§ **TASK ITEM**: Set down the line that has "The width and height of the screenshot is (1850, 620)." and each line beneath it, through the last line of the entries, exactly and with no others.

Collected data entries
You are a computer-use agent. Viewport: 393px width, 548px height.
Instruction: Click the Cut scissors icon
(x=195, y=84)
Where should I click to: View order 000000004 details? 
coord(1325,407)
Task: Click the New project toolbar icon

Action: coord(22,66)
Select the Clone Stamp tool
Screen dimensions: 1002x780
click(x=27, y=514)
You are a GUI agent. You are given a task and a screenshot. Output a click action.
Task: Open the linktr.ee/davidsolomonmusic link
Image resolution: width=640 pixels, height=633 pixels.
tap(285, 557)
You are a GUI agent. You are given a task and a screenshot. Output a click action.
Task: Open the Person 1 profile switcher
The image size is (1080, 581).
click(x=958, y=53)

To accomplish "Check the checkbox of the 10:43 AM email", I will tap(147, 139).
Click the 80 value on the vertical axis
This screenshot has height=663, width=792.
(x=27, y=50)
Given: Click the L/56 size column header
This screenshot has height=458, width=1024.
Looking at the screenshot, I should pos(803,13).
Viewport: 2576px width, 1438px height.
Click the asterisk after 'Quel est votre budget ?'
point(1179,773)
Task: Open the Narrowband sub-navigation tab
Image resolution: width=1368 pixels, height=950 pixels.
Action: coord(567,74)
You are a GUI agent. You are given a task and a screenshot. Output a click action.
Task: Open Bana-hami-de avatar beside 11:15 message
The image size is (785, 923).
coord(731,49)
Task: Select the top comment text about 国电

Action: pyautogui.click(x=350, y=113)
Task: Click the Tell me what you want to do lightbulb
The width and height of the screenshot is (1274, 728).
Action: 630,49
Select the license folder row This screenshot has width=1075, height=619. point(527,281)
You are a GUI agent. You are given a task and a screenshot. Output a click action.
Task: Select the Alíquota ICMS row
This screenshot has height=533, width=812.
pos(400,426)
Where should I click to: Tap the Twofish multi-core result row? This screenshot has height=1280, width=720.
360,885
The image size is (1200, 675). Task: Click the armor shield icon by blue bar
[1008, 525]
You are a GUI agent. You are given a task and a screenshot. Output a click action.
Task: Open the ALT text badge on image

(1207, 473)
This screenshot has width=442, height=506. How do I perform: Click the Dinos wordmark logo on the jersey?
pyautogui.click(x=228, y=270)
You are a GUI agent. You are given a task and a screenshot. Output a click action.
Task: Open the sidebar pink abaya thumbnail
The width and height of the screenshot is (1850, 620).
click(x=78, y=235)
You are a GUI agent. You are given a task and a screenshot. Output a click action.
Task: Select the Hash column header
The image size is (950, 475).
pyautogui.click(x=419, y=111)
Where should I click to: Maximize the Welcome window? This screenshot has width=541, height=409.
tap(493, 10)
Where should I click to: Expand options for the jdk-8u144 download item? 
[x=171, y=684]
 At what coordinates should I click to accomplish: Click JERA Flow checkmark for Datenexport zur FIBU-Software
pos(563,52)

§ **SOLUTION TO THE PROBLEM**:
The width and height of the screenshot is (1850, 620).
click(x=78, y=235)
You are a GUI agent. You are given a task and a screenshot. Output a click action.
Task: Select the Hash column header
The image size is (950, 475).
pyautogui.click(x=419, y=111)
Where should I click to: Maximize the Welcome window? This screenshot has width=541, height=409.
tap(493, 10)
Where should I click to: Expand options for the jdk-8u144 download item? 
[x=171, y=684]
 At what coordinates should I click to accomplish: Click JERA Flow checkmark for Datenexport zur FIBU-Software
pos(563,52)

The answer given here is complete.